SAN FRANCISCO—Yelp CEO Jeremy Stoppelman hasn't made a secret of his plans to take the company public, but he offered a few more details Wednesday about when that might actually happen.
"We're venture-backed, we're going to go public at some point," said Stoppelman, who was speaking at the MobileBeat conference in San Francisco. He added that the initial public offering will "probably" come "within the next year or so."
The timing isn't certain yet, however. Stoppelman said Yelp hasn't started talking to any bankers yet, much less filed anything with the Securities and Exchange Commission—which is one reason why he can talk about an IPO without running afoul of government regulators. And like other tech company executives, he downplayed the importance of the IPO to the company, repeatedly calling it something that Yelp would "pass through" without seeing it as a big cash-out.
"This isn't about, 'How do we rush to the exits?'" Stoppelman said. "I'll probably still be here at MobileBeat 2015 talking about what we're up to. We're in this for the long haul."
If any potential investors are wondering how Yelp is doing as a business, they'll have to wait until the IPO is closer—Stoppelman declined to say anything about his company's revenue.

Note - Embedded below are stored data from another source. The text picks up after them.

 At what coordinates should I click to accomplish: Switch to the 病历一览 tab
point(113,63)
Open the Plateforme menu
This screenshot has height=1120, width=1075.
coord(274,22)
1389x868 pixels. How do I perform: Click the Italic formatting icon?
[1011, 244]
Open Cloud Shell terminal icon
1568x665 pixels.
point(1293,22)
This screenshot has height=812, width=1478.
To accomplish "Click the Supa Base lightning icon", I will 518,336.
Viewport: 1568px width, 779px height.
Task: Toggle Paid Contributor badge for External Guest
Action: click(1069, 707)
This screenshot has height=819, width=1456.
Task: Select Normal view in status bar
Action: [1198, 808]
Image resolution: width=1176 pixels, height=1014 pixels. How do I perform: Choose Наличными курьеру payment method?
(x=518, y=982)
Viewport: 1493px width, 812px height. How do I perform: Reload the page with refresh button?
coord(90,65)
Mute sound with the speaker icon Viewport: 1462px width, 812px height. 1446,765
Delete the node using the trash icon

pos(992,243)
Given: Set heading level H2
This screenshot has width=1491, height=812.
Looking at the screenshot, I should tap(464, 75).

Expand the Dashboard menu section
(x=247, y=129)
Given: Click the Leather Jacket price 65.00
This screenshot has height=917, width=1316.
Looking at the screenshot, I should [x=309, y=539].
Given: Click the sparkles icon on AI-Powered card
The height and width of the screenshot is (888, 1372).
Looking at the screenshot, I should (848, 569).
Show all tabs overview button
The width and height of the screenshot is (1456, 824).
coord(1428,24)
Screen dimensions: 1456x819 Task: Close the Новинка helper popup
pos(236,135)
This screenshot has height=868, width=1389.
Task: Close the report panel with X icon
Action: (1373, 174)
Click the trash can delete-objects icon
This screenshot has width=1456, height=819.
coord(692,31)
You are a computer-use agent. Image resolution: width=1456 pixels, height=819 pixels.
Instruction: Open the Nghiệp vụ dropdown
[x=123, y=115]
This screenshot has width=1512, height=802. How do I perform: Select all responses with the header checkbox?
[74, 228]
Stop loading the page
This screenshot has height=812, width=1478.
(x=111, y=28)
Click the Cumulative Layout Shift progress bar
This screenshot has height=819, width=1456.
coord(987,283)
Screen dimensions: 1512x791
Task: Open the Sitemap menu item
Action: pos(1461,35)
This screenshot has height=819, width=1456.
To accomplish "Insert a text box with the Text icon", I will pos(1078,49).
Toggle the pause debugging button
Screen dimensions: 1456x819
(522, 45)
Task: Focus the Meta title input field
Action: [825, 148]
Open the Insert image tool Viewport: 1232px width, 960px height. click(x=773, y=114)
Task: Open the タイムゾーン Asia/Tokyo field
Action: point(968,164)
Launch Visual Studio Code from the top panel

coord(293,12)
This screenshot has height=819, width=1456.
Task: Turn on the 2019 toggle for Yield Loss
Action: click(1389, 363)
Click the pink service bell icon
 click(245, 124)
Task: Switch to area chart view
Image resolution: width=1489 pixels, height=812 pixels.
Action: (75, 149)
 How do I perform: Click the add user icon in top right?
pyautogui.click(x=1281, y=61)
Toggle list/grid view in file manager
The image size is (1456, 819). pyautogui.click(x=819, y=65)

He did reveal that Yelp's websites get more than 53 million unique visitors per month, with 4.5 million unique visitors coming through mobile applications.
When pressed on whether Yelp needs to grow its pageviews if it wants to bring in significant ad revenue, Stoppelman said that has never been his concern. Yelp has always believed, he said, that if it builds a compelling consumer experience that's essential to local businesses, "the money will follow."
"I remain more bullish than ever that we're going to make a lot of money off this base," he said.